Can you tell us what current you are passing through your shunt resistor?

The Uno has a 10 bit A/D so each bit is 5V/1024 =~ 5 mv.

With a 75mv/50 amp shunt, 5mv is approx 3.5 Amps.

You can lower the range of the A/D by specifying the internal ref ~ 1.1 volts
this will make each step of the A/D ~ 1mv so you will not be able to detect < 0.7Amps

When I have to troubleshoot an issue like this, I output the RAW A/D converter value.

Current on BTS (base transceiver station).

I tried to check the analog pin readings
why is the result always 0?

Is the result of analogRead(A3) always zero, or is the outcome of your calculation in post #1 already zero regardless of the reading of A3? It's not clear from your post.

Did you in fact look at this? You didn't respond, but it's a relevant remark.

This is not a schematic of your setup. I know this because (1) you state above you use A3, and (2) there's no Arduino in the picture and no power supply for it; long story short: a COMPLETE schematic, please.

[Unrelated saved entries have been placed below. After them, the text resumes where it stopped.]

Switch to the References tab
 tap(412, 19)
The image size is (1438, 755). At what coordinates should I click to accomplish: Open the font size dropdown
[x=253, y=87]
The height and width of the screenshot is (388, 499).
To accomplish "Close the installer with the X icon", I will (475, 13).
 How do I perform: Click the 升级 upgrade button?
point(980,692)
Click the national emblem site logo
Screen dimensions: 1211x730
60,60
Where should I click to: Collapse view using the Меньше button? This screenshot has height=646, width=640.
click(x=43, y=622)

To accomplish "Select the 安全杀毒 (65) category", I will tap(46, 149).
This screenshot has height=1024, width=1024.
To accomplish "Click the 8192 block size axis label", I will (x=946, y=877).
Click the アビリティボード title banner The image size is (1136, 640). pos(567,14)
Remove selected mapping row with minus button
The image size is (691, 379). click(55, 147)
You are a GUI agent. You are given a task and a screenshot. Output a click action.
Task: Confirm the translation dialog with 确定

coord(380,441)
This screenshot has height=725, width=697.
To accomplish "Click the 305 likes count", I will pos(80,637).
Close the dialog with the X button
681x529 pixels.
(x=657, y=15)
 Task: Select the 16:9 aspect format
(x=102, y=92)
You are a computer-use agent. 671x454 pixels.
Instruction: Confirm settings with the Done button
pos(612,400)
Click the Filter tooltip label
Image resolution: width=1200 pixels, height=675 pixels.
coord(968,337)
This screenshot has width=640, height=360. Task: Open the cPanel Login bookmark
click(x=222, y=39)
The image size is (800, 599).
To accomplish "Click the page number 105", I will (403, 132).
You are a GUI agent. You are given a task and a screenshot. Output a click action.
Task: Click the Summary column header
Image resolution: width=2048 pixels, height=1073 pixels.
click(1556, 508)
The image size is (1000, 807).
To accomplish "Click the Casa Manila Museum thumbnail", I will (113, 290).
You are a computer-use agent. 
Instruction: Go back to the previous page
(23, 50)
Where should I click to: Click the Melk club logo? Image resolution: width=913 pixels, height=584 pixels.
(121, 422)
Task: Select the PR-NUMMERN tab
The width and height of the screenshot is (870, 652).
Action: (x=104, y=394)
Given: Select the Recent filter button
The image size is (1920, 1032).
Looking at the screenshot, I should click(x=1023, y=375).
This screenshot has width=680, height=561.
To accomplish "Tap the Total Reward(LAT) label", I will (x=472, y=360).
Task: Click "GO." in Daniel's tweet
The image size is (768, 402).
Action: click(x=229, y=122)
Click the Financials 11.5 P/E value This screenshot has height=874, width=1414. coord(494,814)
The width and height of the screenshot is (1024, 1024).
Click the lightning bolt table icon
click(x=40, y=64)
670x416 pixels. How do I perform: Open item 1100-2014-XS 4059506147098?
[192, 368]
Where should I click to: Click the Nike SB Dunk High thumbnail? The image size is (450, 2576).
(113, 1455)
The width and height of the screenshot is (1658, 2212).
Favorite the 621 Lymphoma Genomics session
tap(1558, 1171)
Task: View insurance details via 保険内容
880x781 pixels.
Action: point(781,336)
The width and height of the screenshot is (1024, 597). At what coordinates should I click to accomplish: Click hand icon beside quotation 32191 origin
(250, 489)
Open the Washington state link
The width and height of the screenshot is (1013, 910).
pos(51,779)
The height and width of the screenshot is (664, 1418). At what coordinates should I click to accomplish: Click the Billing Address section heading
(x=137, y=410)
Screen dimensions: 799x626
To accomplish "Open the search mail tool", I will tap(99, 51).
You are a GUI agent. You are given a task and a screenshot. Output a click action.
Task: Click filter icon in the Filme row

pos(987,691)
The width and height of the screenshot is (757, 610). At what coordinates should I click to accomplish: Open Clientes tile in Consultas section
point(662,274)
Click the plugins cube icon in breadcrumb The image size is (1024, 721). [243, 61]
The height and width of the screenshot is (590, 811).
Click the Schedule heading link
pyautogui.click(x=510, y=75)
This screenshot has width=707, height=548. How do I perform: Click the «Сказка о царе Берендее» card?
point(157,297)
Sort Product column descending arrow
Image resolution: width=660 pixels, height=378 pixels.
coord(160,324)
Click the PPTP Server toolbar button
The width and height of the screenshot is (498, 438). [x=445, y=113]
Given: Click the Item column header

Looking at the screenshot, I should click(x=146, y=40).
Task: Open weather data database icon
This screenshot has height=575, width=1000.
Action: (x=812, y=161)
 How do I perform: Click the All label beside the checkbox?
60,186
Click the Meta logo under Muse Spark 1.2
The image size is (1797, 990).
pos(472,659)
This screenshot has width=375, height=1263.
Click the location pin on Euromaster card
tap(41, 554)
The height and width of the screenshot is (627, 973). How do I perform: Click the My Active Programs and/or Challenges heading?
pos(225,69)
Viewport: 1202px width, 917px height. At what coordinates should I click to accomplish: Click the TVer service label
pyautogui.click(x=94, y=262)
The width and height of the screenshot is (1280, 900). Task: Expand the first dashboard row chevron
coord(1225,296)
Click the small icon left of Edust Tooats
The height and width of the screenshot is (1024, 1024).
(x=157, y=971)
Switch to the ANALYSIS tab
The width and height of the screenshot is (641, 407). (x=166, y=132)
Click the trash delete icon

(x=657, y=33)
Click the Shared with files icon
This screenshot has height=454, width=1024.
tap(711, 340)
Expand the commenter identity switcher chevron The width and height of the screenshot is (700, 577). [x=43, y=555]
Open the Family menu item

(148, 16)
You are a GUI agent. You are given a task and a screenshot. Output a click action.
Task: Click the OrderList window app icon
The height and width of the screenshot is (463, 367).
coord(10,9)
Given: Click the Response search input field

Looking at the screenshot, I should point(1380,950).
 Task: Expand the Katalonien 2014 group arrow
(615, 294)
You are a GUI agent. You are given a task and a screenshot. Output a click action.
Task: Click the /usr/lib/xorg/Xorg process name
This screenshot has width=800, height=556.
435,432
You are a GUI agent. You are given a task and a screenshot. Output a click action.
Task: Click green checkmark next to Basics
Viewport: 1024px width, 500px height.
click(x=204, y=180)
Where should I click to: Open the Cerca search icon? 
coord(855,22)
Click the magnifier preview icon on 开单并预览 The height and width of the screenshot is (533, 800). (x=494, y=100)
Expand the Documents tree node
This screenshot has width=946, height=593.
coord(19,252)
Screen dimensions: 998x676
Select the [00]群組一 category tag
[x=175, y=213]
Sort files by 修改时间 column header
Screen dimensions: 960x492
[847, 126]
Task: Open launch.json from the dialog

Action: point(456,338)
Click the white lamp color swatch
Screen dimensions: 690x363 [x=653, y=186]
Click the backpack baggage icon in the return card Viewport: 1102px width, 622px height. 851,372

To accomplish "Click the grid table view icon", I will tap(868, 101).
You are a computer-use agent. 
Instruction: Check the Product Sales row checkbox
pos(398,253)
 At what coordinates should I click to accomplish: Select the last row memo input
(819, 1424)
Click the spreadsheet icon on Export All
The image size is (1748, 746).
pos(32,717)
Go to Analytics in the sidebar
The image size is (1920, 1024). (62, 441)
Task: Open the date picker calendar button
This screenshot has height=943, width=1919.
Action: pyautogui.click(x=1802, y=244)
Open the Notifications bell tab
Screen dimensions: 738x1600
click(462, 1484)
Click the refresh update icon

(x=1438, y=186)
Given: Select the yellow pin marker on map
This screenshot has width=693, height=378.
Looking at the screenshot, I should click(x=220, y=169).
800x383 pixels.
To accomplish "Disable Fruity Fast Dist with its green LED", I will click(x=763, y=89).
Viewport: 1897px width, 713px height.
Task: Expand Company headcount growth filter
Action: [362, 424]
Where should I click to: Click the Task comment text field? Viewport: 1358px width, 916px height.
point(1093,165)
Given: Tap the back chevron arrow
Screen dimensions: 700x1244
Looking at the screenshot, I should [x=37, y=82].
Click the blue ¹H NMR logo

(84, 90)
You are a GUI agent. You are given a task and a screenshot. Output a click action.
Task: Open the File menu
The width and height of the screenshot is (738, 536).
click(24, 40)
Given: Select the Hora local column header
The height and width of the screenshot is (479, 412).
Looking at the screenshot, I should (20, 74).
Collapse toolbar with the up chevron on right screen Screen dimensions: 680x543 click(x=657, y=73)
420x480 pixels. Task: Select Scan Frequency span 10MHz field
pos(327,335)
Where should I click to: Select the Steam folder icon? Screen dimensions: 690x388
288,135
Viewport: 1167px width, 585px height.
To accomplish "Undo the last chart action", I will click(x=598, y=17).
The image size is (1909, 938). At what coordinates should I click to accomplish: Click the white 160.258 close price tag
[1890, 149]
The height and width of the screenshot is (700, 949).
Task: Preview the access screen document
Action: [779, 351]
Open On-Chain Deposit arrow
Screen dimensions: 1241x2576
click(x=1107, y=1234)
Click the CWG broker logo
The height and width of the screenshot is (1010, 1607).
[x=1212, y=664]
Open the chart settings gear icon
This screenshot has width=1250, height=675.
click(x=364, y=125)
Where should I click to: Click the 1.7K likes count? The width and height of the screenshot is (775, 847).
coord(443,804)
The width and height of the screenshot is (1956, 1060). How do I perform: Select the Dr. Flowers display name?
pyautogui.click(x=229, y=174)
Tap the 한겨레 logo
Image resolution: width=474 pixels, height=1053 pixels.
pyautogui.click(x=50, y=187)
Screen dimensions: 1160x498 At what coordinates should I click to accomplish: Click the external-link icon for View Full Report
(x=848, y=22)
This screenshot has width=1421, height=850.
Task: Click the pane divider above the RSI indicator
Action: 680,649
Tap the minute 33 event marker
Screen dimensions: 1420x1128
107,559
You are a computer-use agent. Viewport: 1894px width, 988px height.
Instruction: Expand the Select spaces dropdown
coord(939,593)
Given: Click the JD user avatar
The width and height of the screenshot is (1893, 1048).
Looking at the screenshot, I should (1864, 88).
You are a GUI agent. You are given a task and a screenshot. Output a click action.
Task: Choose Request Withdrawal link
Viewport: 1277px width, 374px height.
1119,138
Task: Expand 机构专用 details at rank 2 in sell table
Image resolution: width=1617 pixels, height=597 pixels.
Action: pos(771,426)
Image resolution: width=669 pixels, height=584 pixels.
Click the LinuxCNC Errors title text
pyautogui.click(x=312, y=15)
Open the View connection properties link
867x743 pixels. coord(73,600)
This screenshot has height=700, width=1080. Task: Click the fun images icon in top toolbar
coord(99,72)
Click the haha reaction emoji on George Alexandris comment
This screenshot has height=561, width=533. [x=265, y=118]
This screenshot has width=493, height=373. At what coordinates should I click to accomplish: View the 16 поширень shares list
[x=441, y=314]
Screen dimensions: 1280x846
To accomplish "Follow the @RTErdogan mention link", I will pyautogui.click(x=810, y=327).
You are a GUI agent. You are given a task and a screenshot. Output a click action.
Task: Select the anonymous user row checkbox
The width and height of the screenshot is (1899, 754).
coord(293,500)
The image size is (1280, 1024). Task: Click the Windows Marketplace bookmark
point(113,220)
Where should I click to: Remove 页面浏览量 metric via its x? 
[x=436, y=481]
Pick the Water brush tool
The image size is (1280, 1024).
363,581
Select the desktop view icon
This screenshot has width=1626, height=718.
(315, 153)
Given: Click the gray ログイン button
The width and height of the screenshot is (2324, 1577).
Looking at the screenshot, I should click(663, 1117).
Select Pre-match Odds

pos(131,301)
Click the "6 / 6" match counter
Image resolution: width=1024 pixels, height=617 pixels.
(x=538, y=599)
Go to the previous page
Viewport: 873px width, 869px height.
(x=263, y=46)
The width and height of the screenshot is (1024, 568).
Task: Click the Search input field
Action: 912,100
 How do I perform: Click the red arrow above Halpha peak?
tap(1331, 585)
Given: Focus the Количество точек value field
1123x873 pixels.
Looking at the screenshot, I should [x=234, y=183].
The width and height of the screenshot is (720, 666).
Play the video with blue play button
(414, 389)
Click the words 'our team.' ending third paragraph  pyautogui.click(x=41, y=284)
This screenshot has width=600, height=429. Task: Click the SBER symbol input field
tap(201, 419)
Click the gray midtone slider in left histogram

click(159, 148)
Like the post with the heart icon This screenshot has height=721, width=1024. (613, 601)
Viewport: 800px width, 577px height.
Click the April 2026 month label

One more thing: in theory there's nothing wrong with having an Arduino directly measure the voltage over a shunt resistor. But personally I think it's kind of tricky to directly connect an Arduino to what is apparently a piece of high-power electronics without any apparent interfacing or protection.

Alright, actually one more thing still: you mention a "resolution" (wrong term!) of 75mV for 50A. But what is the actual range that you need to measure, and at what resolution? I.e. the 4.88mV step size of the Arduino, corresponding to a 3.3A step size as @chrisknightley pointed out, is that sufficient? It's a very low resolution measurement you're performing.

Frankly, this all sounds very haphazard to me. Hence the emphasis on providing a good and complete schematic so that the people here can give you some advice on how to go about this effectively and safely.